As estimativas da Conab apontam que, na temporada 2021/22, a produção brasileira de milho deve ser de 113,3 milhões de toneladas, gerando excedente de 46,5 milhões de toneladas, o segundo maior da história – abaixo apenas do de 2018/19, quando atingiu 51,3 milhões de toneladas. Para a próxima temporada, as estimativas apontam produção de 125,5 milhões de toneladas, o que geraria um excedente de aproximadamente 55 milhões de toneladas, possibilitando, portanto, que as exportações sigam crescentes.
Até o momento, o Brasil não exporta milho para os chineses, mas a China pode se tornar um importante parceiro comercial nos próximos anos, dado o recente interesse do país asiático no produto nacional. Para que as exportações ocorram, as negociações em relação a aspectos fitossanitários e regulação de eventos biotecnológicos da produção nacional devem avançar.
Segundo informações do USDA, as importações chinesas saltaram de 7,6 milhões de toneladas na safra 2019/20 para 29,5 milhões de toneladas e 23 milhões de toneladas nas duas temporadas seguintes, com perspectiva de importar 18 milhões de toneladas em 2022/23, se consolidando como o principal importador mundial nos últimos anos.
O maior excedente exportável em um período de oferta mundial enxuta ressalta o protagonismo da produção brasileira de milho, contribuindo, inclusive, para a segurança alimentar de outros países. Para a temporada 2022/23, a perspectiva inicial da Conab é de que sejam exportadas 44,5 milhões de toneladas, um recorde.
Por mais que o atual contexto internacional possa ser considerado uma oportunidade para as exportações nacionais, é necessário buscar compradores internacionais. A agroindústria brasileira consome cerca de 2/3 da produção nacional, ou seja, o excedente é expressivo, mas a capacidade de armazenagem é limitada.

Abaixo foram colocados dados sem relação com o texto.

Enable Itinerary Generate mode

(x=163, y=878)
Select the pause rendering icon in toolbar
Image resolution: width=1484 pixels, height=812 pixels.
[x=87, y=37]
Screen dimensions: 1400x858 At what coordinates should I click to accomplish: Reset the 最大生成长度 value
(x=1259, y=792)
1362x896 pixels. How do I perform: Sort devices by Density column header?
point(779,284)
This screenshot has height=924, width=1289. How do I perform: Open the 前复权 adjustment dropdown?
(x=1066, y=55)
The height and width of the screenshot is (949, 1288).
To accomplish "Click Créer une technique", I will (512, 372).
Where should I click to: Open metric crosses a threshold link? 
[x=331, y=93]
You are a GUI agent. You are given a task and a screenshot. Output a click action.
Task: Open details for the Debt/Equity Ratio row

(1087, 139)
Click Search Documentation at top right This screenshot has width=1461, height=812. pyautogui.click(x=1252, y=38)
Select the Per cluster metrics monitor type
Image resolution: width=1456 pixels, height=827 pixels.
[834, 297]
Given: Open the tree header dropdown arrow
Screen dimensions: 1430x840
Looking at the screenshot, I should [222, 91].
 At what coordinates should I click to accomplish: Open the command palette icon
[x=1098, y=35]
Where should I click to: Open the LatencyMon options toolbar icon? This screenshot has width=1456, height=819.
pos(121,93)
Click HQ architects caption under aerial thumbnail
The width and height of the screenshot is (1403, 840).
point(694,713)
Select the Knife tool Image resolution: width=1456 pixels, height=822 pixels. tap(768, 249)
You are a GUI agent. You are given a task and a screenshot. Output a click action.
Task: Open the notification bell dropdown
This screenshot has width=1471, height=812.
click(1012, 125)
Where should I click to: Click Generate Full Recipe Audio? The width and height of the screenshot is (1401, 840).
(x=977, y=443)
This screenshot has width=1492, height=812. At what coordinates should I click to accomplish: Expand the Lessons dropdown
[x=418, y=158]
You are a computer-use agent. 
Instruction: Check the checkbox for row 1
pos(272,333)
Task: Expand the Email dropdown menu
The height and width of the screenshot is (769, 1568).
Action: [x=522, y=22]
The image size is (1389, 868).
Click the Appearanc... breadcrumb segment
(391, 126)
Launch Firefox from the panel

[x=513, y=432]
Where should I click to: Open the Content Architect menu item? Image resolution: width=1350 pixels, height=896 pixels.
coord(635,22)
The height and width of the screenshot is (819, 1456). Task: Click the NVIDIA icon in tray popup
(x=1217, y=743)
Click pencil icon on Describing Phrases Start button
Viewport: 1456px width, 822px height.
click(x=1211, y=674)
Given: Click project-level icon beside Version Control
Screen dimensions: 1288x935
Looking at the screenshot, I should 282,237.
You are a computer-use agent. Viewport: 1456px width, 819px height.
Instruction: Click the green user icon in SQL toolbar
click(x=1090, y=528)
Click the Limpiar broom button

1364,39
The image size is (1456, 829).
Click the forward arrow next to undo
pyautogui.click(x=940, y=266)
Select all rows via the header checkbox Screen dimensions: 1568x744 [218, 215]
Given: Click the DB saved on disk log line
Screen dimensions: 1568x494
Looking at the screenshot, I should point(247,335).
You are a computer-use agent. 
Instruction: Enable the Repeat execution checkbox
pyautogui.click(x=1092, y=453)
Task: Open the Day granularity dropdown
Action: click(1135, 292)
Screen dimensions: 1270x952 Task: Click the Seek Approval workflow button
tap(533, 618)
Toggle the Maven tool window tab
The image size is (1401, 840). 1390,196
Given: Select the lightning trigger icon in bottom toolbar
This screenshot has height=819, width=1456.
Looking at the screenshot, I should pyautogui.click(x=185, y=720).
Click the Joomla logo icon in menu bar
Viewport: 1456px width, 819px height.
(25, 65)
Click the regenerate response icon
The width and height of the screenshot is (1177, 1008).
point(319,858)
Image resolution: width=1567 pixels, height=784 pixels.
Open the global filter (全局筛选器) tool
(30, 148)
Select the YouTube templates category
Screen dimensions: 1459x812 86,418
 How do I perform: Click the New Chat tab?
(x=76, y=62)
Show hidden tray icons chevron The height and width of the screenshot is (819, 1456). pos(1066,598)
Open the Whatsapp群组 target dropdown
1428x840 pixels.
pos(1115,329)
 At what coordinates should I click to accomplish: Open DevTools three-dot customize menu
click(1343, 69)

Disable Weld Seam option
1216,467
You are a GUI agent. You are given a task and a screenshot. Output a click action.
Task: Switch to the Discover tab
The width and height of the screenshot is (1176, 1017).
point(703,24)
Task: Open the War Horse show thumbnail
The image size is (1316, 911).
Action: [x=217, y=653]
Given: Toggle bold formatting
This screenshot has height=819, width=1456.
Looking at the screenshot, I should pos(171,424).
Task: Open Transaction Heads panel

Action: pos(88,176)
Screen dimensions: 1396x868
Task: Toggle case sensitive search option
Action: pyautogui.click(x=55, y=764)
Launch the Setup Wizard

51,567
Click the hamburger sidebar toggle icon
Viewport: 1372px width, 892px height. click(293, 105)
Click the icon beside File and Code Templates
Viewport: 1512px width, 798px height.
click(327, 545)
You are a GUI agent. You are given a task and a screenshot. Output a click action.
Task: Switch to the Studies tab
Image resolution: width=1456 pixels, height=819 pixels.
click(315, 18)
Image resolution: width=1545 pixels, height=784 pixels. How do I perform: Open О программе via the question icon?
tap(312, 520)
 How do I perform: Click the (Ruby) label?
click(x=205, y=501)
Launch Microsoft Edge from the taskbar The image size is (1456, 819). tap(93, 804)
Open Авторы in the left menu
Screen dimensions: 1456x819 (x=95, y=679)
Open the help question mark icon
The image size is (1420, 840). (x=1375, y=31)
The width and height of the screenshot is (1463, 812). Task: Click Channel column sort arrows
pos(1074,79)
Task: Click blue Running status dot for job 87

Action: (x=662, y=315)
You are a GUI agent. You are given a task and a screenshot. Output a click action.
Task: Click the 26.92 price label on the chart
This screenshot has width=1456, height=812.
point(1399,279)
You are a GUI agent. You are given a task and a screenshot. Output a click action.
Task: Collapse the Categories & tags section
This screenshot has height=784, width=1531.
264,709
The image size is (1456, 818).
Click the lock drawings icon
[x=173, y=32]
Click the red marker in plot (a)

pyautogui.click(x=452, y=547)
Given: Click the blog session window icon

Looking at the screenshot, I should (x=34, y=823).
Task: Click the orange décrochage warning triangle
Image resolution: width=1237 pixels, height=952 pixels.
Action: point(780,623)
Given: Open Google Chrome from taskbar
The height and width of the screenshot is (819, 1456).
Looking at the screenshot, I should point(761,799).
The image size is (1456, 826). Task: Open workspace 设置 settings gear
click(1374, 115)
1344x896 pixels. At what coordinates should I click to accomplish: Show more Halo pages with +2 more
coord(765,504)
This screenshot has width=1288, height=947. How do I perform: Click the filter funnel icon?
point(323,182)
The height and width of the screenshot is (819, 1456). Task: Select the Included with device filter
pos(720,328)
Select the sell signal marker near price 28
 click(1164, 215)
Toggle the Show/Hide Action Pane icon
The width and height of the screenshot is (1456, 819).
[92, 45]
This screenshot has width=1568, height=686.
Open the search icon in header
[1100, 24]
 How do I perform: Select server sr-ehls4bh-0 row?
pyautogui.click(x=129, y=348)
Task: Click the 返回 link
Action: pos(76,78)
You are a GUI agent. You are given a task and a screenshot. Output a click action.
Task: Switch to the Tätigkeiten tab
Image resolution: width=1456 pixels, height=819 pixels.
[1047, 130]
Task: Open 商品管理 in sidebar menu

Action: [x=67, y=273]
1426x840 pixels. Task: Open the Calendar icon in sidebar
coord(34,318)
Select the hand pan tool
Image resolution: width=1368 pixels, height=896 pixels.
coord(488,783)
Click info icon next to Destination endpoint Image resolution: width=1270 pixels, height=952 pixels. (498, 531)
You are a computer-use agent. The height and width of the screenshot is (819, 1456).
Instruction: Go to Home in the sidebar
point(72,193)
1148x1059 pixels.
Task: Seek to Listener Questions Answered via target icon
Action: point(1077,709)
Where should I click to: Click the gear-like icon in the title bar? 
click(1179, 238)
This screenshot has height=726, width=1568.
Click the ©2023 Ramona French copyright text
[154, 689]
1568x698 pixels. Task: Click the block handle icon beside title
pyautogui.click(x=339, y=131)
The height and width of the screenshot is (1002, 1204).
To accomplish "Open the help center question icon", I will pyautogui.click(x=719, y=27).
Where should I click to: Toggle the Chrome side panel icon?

Nesse contexto, compradores no mercado interno passam a competir com a demanda internacional via preços. Acompanhar de perto a paridade de exportação, a taxa de câmbio e o prêmio de exportação se tornou uma necessidade. Por sua vez, os preços domésticos, em especial na região dos portos, passam a refletir também o comportamento dos valores no mercado internacional, um ambiente muito diferente de 20 anos atrás, quando a exportação do cereal ocorria com menos intensidade.